Rare earth elements are a critical chokepoint in US defense and technology supply chains — used in everything from missiles to electric motors — and China currently controls the dominant share of global refining capacity. The Trump administration has made breaking that dependency a national security priority, using loans, equity stakes, and warrants across hundreds of deals. But the ReElement situation illustrates the inherent tension between urgency and rigor: moving fast means accepting more risk, and the government’s early endorsement of ReElement already helped the company raise $200 million in private funding from Transition Equity Partners. If the loan is pulled after that private capital was effectively crowded in on the back of a government commitment, it raises uncomfortable questions about credibility.
What’s Next?
The ReElement deal could still proceed — the Pentagon has not made a final decision. But the public nature of the Navarro-Pentagon clash suggests the stakes are political as much as financial.

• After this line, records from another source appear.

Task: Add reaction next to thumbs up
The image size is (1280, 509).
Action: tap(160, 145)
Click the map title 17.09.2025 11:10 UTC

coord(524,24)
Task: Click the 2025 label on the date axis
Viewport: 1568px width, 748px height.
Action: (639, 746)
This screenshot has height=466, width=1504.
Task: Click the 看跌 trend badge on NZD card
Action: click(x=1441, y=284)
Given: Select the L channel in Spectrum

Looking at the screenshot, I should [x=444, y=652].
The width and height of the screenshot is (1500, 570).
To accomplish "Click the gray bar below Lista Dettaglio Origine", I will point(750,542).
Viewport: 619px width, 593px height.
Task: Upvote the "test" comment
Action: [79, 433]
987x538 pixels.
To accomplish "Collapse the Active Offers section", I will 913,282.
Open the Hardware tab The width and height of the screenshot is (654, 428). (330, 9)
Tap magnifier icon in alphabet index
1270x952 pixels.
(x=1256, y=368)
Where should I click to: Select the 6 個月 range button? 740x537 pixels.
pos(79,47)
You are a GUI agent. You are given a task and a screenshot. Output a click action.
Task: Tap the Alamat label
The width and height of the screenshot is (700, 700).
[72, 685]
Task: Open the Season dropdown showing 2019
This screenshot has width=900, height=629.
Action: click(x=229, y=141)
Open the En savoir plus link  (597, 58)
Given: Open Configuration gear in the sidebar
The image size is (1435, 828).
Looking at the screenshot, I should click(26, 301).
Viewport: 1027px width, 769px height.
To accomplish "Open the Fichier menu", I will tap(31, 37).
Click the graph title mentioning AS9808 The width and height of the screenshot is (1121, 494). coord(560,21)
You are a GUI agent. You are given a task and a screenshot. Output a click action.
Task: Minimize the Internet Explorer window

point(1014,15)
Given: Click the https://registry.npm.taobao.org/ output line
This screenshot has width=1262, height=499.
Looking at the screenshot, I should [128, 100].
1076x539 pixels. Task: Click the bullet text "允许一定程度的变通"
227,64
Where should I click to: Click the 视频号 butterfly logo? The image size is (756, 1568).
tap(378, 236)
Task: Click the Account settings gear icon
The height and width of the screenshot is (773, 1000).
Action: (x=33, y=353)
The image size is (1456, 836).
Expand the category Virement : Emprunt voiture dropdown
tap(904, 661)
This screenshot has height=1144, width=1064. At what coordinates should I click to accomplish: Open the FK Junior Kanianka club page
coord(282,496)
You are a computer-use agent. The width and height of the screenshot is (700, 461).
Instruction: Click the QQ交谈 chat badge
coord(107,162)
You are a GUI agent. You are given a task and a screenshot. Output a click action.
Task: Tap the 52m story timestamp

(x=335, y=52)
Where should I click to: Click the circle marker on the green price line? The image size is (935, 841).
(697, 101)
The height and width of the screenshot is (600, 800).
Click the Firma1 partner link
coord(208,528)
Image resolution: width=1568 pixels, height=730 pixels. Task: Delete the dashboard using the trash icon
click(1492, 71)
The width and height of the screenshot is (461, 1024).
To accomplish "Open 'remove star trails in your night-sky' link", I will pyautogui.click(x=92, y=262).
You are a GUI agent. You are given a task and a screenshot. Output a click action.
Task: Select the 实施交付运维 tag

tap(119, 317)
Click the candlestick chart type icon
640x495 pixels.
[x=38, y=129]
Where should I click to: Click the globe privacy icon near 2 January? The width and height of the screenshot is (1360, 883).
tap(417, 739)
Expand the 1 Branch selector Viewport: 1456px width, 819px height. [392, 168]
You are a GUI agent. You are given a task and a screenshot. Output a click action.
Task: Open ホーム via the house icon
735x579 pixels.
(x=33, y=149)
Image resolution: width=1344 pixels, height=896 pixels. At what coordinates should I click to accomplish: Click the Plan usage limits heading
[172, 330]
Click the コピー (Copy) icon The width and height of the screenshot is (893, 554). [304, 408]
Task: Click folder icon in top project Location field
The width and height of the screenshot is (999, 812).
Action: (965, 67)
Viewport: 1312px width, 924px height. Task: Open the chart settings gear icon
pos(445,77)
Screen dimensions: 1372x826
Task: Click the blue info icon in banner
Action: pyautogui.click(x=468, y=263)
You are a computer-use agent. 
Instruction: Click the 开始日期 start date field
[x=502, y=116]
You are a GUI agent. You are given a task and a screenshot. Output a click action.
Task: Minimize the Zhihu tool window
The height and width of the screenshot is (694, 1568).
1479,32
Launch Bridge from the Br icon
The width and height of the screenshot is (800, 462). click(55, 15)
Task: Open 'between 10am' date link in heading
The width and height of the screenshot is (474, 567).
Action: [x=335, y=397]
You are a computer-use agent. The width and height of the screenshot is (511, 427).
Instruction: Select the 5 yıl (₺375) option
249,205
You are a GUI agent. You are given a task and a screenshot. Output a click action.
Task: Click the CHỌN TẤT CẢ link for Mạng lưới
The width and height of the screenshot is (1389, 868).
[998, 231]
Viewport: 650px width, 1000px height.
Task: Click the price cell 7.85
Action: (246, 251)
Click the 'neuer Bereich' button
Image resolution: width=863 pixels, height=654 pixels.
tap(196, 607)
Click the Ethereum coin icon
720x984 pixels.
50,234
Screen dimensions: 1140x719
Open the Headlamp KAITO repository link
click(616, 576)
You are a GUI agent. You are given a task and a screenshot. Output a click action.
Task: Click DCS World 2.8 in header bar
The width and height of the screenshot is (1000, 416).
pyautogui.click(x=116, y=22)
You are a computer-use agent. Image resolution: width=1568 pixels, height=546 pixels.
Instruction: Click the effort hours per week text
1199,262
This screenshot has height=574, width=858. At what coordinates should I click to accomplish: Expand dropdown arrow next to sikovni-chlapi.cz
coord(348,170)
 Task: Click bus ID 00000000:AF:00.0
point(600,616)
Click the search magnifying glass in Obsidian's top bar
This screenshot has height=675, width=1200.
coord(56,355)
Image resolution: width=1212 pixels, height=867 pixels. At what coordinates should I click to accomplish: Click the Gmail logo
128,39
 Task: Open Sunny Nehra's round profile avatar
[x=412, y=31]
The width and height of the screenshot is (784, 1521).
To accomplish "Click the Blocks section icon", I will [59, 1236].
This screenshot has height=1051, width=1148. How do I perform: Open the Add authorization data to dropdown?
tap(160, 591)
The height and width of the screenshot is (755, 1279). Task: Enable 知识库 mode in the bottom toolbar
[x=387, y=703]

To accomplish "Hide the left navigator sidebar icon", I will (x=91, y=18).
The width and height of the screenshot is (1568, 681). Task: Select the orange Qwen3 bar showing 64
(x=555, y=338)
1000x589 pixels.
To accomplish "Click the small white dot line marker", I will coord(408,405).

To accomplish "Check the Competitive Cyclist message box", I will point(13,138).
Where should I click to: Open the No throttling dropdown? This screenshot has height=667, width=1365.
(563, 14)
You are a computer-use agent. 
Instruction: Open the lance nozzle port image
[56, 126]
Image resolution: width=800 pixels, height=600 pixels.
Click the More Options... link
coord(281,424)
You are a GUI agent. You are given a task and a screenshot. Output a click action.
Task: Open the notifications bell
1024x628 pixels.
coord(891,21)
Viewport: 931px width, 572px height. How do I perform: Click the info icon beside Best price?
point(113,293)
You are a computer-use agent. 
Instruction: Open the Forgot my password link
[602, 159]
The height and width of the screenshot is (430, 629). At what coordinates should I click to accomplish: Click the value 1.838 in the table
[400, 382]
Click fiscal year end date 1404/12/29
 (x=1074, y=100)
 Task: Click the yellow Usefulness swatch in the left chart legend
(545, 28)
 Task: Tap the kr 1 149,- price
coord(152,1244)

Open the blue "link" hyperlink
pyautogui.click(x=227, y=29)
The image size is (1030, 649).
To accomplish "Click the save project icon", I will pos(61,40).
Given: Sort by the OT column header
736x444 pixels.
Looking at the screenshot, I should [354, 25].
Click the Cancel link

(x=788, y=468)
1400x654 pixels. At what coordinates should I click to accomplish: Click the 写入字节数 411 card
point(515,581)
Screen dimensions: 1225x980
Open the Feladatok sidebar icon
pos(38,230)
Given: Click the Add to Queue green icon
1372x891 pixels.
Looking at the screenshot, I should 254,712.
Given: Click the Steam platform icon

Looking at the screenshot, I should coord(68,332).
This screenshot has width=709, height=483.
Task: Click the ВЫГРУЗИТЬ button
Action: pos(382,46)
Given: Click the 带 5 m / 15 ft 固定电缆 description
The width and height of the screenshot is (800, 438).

Watch for whether Deputy Defense Secretary Stephen Feinberg, the Cerberus Capital co-founder overseeing the critical minerals effort, intervenes to resolve the standoff. More broadly, the episode will test whether the administration can maintain dealmaking discipline across the hundreds of critical-mineral transactions currently in its pipeline without letting political pressure override financial due diligence.